[Data items]
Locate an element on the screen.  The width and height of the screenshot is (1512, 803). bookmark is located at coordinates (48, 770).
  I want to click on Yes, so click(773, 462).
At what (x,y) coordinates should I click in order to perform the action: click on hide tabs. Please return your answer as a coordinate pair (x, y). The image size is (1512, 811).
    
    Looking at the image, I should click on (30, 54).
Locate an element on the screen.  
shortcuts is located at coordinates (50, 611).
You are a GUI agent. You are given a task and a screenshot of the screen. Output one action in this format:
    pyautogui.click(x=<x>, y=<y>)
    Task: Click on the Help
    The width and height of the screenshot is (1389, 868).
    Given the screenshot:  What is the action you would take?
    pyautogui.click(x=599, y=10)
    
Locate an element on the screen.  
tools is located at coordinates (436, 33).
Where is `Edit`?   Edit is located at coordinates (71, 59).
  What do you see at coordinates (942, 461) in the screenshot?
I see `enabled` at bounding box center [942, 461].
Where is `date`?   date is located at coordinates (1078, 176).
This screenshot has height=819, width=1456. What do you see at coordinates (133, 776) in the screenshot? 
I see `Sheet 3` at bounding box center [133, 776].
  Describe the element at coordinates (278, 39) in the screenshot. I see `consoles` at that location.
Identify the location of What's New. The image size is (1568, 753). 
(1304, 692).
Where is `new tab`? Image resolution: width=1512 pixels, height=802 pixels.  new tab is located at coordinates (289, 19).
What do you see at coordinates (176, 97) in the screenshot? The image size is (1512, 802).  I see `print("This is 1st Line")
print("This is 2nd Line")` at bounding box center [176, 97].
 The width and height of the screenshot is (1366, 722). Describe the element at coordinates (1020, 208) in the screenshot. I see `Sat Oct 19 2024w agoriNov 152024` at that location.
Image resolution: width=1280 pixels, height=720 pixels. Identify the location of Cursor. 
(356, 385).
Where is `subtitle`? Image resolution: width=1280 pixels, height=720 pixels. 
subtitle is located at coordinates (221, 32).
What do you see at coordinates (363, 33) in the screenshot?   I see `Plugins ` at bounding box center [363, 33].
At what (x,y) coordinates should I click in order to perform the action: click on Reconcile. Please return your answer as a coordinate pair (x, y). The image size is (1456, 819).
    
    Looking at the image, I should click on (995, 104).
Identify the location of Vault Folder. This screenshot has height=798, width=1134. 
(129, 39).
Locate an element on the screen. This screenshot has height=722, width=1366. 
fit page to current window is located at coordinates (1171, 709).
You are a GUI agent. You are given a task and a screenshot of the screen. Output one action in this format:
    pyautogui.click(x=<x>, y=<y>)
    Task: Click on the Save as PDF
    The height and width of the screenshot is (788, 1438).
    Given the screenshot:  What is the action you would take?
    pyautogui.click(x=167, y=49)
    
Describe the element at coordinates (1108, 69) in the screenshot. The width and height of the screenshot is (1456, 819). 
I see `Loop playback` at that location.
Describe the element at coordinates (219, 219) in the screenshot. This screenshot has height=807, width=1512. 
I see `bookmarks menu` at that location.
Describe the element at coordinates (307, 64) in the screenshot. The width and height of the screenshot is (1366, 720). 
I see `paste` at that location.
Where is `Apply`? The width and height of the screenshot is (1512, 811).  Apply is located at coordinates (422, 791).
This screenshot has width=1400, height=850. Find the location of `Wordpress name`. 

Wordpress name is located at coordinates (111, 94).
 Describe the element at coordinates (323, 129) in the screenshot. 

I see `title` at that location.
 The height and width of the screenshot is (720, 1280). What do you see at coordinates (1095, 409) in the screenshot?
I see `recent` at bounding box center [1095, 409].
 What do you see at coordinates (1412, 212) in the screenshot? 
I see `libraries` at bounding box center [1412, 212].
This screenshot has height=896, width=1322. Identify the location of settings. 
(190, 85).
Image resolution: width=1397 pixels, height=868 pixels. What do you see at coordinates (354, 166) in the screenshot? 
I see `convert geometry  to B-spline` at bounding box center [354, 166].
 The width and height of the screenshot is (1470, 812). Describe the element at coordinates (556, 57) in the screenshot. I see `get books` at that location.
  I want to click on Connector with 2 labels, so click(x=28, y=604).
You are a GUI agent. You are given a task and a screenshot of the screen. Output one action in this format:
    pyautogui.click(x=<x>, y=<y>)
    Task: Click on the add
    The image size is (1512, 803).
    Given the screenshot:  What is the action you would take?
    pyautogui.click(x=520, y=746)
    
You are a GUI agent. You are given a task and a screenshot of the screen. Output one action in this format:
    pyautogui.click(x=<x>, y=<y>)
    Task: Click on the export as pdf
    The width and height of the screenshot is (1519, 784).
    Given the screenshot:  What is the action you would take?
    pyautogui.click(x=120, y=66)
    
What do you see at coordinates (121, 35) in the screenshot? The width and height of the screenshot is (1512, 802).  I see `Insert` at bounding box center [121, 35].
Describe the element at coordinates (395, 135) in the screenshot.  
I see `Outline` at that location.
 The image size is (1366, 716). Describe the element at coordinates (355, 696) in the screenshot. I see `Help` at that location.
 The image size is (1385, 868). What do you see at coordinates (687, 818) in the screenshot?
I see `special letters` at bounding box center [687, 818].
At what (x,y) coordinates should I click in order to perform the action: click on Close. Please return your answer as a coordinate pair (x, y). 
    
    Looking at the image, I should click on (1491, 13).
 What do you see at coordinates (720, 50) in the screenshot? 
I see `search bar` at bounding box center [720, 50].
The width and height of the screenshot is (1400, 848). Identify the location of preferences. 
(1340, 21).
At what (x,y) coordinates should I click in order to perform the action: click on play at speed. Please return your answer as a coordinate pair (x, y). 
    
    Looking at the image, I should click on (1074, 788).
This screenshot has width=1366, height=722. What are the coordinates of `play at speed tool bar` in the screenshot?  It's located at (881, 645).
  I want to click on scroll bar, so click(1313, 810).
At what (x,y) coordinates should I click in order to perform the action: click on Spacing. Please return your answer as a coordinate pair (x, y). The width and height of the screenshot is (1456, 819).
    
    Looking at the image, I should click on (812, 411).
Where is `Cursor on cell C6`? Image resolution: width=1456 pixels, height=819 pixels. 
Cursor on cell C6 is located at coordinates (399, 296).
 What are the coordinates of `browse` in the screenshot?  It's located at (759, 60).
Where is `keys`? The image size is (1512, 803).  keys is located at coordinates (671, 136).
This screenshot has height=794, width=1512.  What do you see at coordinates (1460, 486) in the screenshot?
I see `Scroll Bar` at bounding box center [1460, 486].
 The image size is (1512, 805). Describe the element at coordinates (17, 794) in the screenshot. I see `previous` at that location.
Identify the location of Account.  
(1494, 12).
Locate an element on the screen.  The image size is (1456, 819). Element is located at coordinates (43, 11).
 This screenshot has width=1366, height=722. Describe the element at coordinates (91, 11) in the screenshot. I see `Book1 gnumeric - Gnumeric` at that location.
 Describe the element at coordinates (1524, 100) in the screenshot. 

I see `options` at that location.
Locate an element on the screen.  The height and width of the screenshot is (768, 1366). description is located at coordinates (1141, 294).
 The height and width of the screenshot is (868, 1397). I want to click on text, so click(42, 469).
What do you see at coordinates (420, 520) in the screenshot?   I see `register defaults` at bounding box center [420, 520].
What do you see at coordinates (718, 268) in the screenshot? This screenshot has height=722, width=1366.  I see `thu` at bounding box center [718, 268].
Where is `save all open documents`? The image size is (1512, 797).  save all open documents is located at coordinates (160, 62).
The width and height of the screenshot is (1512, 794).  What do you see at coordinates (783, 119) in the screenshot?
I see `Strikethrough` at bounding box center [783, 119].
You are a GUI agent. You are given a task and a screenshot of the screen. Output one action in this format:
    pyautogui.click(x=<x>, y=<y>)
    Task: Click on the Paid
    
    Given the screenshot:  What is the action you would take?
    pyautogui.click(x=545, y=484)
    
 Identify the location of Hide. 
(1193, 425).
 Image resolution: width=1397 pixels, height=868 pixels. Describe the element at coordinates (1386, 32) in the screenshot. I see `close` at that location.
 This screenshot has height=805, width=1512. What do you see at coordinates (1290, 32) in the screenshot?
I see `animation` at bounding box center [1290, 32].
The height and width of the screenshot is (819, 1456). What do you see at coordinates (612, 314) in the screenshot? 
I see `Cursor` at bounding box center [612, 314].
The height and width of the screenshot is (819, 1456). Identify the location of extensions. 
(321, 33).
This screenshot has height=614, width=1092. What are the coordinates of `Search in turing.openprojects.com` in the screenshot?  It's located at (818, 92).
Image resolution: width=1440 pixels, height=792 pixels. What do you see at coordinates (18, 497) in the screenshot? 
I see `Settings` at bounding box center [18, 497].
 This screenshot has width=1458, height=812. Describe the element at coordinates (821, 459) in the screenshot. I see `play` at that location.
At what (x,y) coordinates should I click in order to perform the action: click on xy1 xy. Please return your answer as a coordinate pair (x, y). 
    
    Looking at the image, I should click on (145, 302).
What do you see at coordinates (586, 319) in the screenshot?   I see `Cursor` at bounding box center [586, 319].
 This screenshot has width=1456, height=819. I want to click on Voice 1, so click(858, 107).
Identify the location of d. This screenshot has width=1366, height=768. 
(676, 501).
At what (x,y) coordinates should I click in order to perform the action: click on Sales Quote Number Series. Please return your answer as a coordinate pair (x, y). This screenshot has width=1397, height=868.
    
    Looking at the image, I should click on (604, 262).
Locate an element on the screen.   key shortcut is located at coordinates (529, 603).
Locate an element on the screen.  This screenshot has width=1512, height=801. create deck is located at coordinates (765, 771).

** BRIEF **
Return the lines from the one containing "size is (1512, 811)." up to and including the one containing "coordinates (71, 59).", reproducing each of them without any change.

** THE RESPONSE **
At what (x,y) coordinates should I click in order to perform the action: click on hide tabs. Please return your answer as a coordinate pair (x, y). The image size is (1512, 811).
    
    Looking at the image, I should click on (30, 54).
Locate an element on the screen.  
shortcuts is located at coordinates (50, 611).
You are a GUI agent. You are given a task and a screenshot of the screen. Output one action in this format:
    pyautogui.click(x=<x>, y=<y>)
    Task: Click on the Help
    The width and height of the screenshot is (1389, 868).
    Given the screenshot:  What is the action you would take?
    pyautogui.click(x=599, y=10)
    
Locate an element on the screen.  
tools is located at coordinates (436, 33).
Where is `Edit`?   Edit is located at coordinates (71, 59).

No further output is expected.